● **Given request**:
Convert the lines from the start of the records through the line containing "click(x=230, y=263)", inclusive, into a Markdown table with the columns Row and Record line, omitting blank lines. Leave the pictures out of the table.

* Begin Dataset excerpts *

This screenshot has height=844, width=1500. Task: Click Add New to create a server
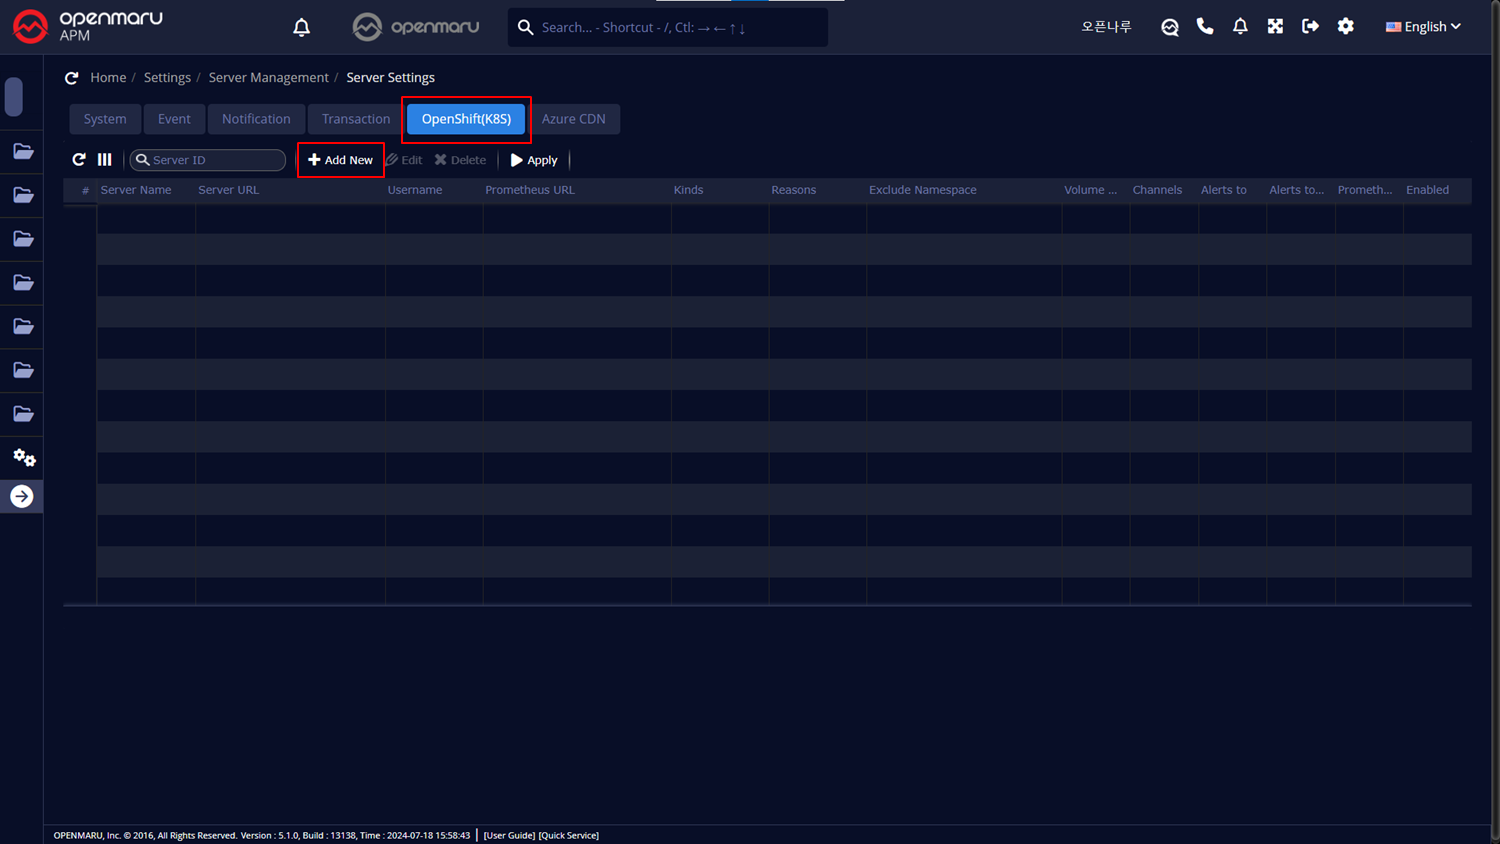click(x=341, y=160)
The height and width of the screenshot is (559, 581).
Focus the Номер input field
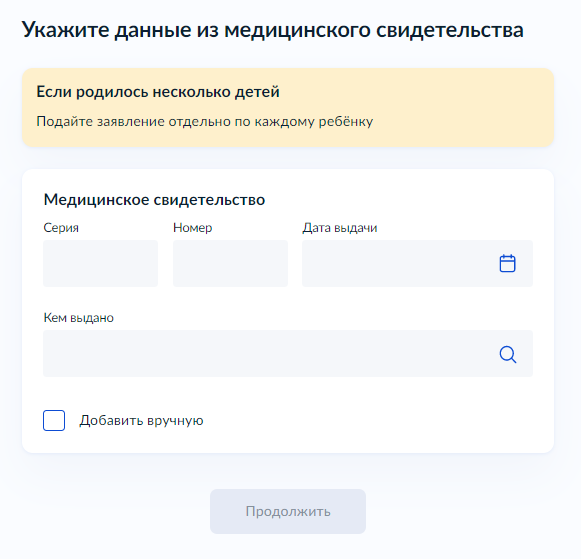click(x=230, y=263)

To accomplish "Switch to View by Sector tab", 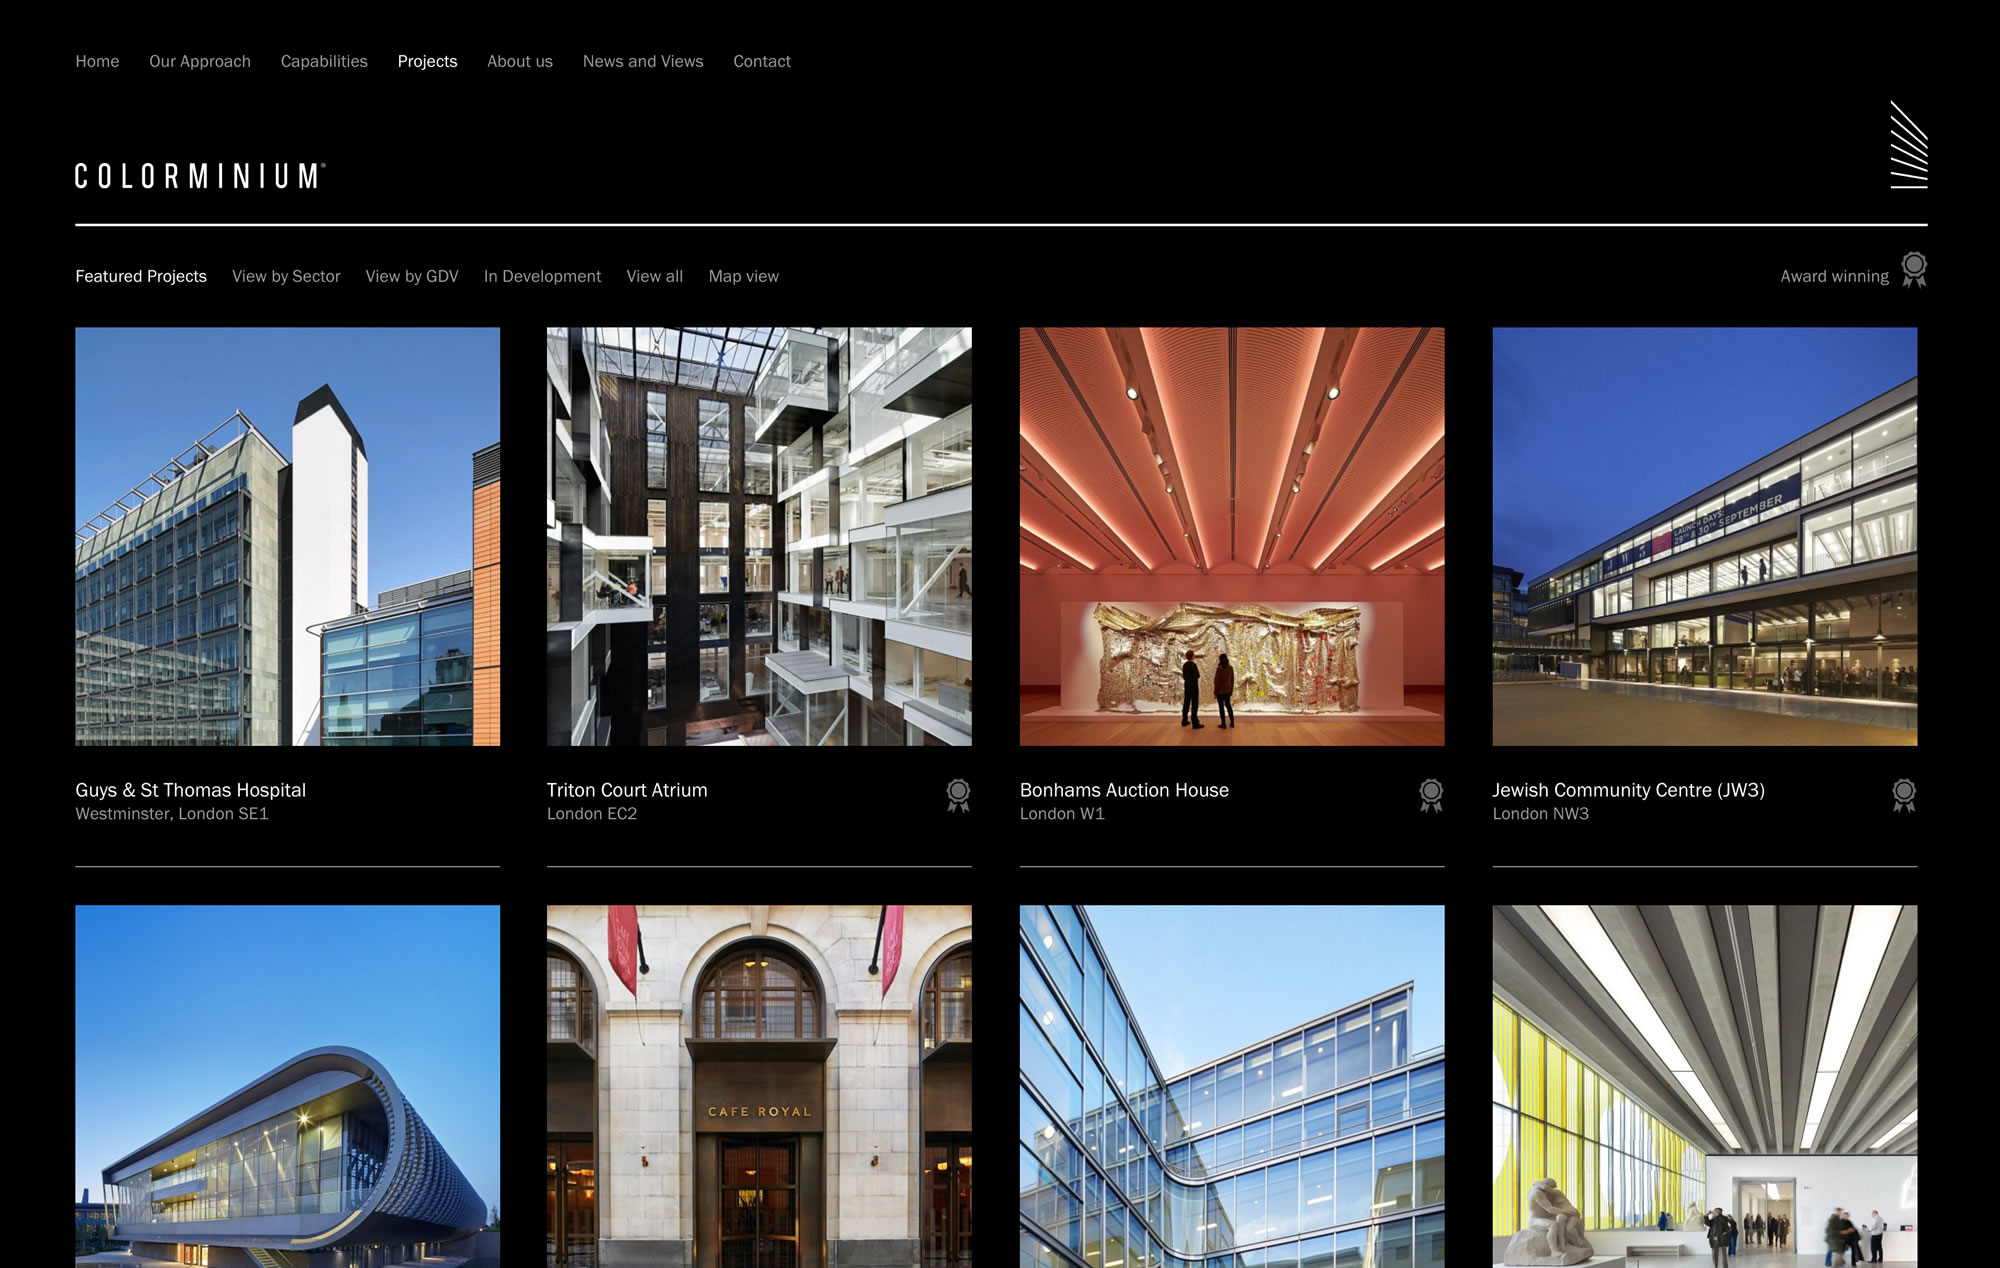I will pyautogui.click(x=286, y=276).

* End Dataset excerpts *

● **Problem solution**:
| Row | Record line |
|---|---|
| 1 | This screenshot has height=844, width=1500. Task: Click Add New to create a server |
| 2 | click(x=341, y=160) |
| 3 | The height and width of the screenshot is (559, 581). |
| 4 | Focus the Номер input field |
| 5 | click(x=230, y=263) |